Radioactive materials released into the sea by the March 2011 accident at the Fukushima Daiichi Nuclear Power Station had reached a spot in the Pacific Ocean about 3,200 km east of the coast of Fukushima Prefecture, a recent study has found.
Researchers, including those from the government’s Meteorological Research Institute and the Atmosphere and Ocean Research Institute at the University of Tokyo, will present the findings at a meeting of the Atomic Energy Society of Japan opening today in Higashihiroshima city in Hiroshima Prefecture.
Radioactive materials originating in the Tokyo Electric Power Co plant on the Pacific coast started to sink below the sea surface earlier this year and are likely to move southward in the future carried by deep-water currents, the study found.

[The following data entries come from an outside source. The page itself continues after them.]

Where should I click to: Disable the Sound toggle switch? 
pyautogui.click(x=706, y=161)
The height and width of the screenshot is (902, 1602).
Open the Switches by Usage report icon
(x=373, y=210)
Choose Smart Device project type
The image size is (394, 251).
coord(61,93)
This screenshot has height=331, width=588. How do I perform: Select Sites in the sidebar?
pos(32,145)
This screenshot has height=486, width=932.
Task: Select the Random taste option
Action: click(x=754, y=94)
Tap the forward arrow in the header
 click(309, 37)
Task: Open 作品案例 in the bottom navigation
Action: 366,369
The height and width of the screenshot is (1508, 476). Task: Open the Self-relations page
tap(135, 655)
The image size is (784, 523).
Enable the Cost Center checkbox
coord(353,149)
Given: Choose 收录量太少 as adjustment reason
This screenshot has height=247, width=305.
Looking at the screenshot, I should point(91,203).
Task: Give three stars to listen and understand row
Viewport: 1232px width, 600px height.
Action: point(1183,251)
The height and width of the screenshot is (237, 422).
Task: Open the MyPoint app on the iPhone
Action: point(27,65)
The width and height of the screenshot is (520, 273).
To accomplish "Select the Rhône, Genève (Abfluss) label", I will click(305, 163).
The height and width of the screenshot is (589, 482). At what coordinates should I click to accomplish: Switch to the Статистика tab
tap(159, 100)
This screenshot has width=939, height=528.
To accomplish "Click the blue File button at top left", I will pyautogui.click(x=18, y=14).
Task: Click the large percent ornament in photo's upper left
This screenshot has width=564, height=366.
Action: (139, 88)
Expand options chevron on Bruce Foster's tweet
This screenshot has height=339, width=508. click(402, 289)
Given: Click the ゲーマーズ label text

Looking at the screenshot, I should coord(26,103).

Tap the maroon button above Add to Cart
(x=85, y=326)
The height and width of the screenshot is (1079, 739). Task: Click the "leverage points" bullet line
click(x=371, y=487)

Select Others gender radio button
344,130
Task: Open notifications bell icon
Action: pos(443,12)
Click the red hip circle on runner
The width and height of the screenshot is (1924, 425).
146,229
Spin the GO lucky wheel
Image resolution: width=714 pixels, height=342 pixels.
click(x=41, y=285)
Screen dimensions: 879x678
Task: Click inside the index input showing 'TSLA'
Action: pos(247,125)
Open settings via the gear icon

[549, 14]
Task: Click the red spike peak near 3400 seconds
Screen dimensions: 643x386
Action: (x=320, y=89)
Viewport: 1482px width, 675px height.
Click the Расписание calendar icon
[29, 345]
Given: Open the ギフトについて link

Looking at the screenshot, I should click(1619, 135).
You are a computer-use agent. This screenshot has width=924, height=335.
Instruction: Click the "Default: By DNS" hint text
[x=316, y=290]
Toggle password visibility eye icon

The team collected seawater from about 300 spots in the northern Pacific from April last year through June.
They confirmed a cesium concentration of 10 Becquerels per tonne of seawater, or 5-10 times higher than the pre-crisis level, last December on the ocean surface about 2,500 km east of Fukushima.
The team also confirmed the presence of radioactive materials on the surface about 3,200 km east of the prefecture in March.
While the cesium concentration on the surface roughly came down to the pre-disaster level in June, a high concentration of about 9 Becquerels per tonne of seawater was confirmed at a depth of 300-400 meters in an area about 2,000 km east of the prefecture.
“Radioactive cesium started to sink from around January this year,” Michio Aoyama, a senior scientist at the meteorological institute said.
“It is likely that it will move southward in the future on sea currents that are different from those near the surface.”